La seconda storia è tutta toscana e ha la stessa struttura. Nella piana fra Firenze, Signa e il Valdarno inferiore, la lavorazione della treccia di paglia è un mestiere documentato da secoli: si coltiva il grano non per il chicco ma per lo stelo, lo si taglia acerbo, lo si fa essiccare e sbiancare, poi le trecciaiole intrecciano nastri sottilissimi che vengono cuciti a spirale fino a formare la calotta e la falda. La svolta, nel Settecento, arriva da un’intuizione agronomica: seminare in primavera un grano minuto, che cresce meno robusto e regala steli più sottili, più chiari e più flessibili. Da lì nasce la fama internazionale della paglia di Firenze.

E qui torna la beffa. Sui mercati anglosassoni quei cappelli non presero il nome della città che li produceva, ma quello del porto da cui venivano spediti: Livorno, che in inglese si scriveva Leghorn. Per oltre un secolo la parola indicò un tipo di paglia e un tipo di cappello, e finì persino a battezzare una razza di gallina bianca esportata dalla Toscana.
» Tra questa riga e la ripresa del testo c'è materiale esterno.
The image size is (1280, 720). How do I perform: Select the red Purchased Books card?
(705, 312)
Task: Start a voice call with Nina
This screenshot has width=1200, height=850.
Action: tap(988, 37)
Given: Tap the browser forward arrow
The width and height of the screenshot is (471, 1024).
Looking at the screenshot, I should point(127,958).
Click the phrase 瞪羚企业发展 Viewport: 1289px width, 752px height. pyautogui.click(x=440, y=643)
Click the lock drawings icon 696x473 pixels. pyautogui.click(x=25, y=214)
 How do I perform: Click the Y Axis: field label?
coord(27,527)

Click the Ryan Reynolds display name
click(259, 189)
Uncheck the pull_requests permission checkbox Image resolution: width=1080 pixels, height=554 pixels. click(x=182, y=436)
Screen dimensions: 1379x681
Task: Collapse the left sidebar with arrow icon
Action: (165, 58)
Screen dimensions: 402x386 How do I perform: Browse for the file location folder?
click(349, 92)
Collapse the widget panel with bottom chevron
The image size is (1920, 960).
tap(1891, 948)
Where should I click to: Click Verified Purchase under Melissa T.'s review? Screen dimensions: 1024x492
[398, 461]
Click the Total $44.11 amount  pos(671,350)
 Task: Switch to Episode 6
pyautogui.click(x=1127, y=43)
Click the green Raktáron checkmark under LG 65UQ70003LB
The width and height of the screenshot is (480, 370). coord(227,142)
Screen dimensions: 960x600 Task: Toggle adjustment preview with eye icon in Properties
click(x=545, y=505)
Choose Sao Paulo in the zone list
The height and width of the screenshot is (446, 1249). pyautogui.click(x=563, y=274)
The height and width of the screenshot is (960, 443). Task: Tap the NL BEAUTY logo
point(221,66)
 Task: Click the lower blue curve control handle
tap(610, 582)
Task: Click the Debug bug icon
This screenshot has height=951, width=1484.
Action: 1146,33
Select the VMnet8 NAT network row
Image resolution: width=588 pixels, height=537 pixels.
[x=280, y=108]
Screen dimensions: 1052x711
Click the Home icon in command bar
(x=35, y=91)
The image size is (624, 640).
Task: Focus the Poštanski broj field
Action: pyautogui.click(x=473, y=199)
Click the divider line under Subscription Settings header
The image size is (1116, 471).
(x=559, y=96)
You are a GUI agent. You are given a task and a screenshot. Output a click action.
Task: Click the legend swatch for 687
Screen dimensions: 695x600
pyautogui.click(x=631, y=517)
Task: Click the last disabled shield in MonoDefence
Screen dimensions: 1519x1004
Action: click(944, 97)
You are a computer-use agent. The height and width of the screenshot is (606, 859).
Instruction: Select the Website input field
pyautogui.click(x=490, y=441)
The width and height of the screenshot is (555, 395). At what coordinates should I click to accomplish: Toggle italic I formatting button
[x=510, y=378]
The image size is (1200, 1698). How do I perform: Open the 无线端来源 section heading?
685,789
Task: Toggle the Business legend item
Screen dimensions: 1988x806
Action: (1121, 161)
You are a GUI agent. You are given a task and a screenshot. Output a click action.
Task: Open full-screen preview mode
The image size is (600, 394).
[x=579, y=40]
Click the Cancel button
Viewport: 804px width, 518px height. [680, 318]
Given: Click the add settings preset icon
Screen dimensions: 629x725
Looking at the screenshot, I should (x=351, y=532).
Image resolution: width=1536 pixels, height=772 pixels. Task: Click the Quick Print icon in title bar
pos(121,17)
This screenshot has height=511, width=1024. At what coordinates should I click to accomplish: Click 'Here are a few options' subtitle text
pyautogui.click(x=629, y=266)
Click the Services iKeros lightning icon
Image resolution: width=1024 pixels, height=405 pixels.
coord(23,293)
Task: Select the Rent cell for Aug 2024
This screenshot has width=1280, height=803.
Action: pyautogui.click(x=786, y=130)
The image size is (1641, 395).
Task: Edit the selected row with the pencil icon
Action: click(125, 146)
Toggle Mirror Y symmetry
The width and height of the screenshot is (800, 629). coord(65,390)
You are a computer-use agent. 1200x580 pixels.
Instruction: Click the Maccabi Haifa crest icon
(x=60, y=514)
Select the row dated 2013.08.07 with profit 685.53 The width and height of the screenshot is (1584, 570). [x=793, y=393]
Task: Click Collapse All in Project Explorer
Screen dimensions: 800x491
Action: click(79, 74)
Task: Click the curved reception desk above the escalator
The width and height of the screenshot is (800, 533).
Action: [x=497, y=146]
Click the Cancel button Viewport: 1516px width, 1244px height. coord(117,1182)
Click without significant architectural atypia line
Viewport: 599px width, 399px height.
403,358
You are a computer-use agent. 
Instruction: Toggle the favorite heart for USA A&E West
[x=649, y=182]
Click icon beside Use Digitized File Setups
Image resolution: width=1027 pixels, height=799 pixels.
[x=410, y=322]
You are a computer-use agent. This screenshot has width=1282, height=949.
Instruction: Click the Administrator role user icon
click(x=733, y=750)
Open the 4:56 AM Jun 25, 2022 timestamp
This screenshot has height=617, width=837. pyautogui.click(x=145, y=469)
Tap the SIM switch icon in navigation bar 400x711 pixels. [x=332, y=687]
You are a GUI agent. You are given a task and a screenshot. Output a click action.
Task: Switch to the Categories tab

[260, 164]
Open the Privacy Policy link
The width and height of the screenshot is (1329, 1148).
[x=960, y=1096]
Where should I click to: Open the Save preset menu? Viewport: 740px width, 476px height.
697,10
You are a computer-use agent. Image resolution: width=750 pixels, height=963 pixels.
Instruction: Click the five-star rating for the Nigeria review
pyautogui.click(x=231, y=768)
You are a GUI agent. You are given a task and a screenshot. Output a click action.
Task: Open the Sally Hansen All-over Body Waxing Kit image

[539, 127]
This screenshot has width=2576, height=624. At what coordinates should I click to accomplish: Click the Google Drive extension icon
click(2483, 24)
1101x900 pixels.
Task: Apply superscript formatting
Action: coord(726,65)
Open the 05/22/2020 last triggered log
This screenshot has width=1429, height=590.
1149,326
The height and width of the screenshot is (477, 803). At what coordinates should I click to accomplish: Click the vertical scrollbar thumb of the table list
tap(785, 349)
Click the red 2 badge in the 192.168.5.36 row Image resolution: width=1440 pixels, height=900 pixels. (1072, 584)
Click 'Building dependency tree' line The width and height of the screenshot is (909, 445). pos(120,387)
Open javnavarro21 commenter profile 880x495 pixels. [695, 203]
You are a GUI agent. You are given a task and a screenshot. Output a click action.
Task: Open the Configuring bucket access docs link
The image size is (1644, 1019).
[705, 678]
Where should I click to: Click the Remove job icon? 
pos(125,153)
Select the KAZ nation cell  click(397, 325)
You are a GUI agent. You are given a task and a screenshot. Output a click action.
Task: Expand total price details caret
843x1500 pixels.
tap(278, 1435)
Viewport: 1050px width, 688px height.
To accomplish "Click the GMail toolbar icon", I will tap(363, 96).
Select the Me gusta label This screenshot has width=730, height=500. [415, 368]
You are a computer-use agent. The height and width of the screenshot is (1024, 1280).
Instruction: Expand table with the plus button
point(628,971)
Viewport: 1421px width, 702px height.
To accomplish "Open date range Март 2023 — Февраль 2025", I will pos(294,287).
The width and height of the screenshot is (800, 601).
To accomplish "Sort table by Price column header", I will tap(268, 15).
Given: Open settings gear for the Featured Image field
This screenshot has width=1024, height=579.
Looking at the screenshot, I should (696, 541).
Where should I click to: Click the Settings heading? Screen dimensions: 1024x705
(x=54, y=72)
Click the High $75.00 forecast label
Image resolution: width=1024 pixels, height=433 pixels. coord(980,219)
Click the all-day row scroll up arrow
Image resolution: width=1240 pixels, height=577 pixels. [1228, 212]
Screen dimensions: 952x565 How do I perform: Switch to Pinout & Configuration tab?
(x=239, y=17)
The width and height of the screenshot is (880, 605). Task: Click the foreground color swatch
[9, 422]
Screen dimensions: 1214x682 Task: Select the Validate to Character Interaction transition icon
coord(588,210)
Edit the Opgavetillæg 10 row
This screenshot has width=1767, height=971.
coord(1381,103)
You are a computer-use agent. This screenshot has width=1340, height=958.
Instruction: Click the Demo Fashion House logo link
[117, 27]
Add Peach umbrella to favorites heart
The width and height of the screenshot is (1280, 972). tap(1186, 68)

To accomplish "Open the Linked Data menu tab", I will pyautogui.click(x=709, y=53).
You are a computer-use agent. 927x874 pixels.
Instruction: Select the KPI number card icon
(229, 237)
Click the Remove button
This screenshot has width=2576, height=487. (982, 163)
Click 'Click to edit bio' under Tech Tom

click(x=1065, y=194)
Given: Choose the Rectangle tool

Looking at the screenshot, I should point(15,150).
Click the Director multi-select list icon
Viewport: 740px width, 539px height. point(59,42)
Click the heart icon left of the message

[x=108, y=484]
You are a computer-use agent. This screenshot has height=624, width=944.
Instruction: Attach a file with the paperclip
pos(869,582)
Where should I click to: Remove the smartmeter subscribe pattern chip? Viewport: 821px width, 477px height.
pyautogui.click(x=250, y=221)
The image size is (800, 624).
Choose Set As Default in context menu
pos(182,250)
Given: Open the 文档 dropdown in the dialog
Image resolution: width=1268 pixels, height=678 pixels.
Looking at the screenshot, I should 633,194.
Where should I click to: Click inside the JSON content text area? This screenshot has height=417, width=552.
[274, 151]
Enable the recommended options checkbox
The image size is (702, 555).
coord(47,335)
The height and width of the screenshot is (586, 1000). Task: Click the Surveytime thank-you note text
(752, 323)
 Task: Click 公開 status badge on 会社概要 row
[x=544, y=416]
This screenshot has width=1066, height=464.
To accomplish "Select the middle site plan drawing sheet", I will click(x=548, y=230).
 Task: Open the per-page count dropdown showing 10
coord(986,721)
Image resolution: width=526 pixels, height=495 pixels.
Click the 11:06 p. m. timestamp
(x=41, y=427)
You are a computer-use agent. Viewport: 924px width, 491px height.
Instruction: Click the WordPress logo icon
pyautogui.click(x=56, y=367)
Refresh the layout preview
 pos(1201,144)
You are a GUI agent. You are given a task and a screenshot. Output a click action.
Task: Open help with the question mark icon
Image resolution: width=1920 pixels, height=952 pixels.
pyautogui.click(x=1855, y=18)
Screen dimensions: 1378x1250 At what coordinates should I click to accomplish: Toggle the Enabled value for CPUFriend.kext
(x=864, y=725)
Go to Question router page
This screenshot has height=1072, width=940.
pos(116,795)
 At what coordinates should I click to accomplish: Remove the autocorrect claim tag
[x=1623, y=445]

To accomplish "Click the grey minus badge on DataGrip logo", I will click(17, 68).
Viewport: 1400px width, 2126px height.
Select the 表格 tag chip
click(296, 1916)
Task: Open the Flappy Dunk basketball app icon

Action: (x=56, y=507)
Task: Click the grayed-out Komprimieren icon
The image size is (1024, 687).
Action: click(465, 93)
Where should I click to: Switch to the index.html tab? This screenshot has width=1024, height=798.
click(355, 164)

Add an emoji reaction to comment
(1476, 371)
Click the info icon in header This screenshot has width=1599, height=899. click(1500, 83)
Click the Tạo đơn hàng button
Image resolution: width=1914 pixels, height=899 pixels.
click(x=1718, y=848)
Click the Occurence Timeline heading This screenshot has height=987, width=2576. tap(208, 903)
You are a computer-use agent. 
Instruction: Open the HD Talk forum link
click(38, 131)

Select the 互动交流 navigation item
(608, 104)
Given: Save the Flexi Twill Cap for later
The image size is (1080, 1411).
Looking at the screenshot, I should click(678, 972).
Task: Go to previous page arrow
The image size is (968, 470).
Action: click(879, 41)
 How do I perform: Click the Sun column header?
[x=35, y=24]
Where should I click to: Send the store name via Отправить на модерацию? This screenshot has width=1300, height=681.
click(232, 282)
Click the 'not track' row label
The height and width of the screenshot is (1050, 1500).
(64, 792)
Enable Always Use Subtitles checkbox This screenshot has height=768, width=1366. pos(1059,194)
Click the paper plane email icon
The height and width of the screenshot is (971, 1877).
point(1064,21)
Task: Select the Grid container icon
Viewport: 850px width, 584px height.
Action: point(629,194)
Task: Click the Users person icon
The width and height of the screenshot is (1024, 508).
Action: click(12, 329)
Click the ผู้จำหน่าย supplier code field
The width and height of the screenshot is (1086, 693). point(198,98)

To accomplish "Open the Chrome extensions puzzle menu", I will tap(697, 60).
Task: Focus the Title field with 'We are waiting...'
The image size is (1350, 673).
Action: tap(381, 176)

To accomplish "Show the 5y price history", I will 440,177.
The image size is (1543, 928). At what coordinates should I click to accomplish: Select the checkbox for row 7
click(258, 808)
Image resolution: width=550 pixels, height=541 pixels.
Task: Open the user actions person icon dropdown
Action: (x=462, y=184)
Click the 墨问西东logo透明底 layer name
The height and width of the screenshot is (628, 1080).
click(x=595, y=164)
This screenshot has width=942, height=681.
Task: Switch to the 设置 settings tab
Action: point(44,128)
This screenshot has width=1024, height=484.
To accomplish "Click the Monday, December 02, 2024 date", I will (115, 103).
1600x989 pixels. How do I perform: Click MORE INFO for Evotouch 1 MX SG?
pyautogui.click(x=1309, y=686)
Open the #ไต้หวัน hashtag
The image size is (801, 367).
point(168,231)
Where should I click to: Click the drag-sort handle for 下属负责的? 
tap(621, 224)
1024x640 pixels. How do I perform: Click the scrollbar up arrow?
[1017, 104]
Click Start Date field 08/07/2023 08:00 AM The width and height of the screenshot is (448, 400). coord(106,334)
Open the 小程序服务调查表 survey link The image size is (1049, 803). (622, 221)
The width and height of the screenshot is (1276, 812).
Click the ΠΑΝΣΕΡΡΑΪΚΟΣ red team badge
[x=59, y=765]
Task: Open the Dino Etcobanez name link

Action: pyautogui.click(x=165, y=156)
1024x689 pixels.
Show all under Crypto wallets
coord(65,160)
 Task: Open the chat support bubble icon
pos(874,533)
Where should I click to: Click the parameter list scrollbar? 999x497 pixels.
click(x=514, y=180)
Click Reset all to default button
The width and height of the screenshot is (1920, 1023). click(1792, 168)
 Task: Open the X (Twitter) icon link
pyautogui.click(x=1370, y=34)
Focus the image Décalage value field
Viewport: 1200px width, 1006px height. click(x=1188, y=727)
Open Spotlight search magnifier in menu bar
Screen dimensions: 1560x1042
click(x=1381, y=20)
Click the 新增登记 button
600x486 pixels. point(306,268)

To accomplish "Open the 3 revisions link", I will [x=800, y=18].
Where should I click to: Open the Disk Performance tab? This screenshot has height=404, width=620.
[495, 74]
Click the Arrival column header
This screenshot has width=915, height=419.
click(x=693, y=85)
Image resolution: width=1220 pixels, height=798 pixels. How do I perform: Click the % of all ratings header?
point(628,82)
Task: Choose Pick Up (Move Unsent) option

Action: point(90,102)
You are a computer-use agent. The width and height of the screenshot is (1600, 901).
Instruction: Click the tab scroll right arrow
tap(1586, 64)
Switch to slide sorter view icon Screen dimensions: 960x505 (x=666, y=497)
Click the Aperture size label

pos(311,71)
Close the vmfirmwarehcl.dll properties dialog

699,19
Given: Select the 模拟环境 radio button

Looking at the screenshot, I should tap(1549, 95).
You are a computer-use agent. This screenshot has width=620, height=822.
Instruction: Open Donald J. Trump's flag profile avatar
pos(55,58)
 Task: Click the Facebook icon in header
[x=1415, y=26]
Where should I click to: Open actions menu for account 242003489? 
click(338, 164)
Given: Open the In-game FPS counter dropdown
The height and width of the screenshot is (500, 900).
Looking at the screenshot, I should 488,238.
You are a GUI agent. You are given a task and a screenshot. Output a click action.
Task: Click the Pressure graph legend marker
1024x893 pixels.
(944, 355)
Anche stavolta il molo si è preso il merito del laboratorio.

Un cappello che ha attraversato il teatro e il cinema

Se questi due oggetti fossero soltanto accessori non sarebbero arrivati fin qui. Il cappello di paglia toscano ha una carriera artistica notevole: nel 1851 un vaudeville francese di Eugène Labiche costruisce un’intera commedia degli equivoci intorno a un cappello di paglia d’Italia mangiato da un cavallo, con lo sposo costretto a rincorrere per Parigi un esemplare identico prima che la cerimonia salti. Nel 1928 René Clair ne ricava uno dei film comici più raffinati del muto. Nel Novecento Nino Rota lo trasforma in un’opera buffa, andata in scena a Palermo nel 1955 con il titolo che tutti conosciamo. Un intreccio di steli di grano è diventato un motore narrativo: perdere il cappello significa perdere la faccia, e la commedia nasce esattamente lì.

Come portarlo oggi, senza sembrare in costume

La regola che funziona è la sobrietà. Un cappello di paglia chiara sta bene con colori naturali e tessuti che respirano, lino, cotone, seta leggera, e regge benissimo un abbinamento formale, purché la falda sia proporzionata: larga se il viso è piccolo e il resto della silhouette è morbido, più contenuta se si teme l’effetto scenografico. Il nastro, che in gergo si chiama fascia, è il dettaglio che decide il tono: nero o blu scuro per restare classici, colorato o in tessuto stampato per un registro più libero.

Vale poi la pena ricordare che un cappello di paglia buono è un oggetto di protezione, non solo di stile: nelle ore centrali dell’estate un’ala di sei o sette centimetri fa una differenza reale su viso, orecchie e nuca, che sono i punti più esposti e più dimenticati. Chi lo compra in viaggio, in Ecuador o in Toscana, dovrebbe farsi dire da chi lo vende come è stato lavorato e da chi: nei due casi si tratta di mestieri che sopravvivono perché qualcuno continua a comprarli, e il prezzo giusto è quello che tiene in vita la mano che ha intrecciato.

Resta la lezione dei nomi. Il Panama non viene da Panama e la paglia di Firenze in inglese si chiama Livorno: due promemoria discreti del fatto che le cose che indossiamo raccontano quasi sempre la rotta più che l’origine. Vale la pena, ogni tanto, risalire la corrente e andare a vedere chi c’era davvero all’inizio.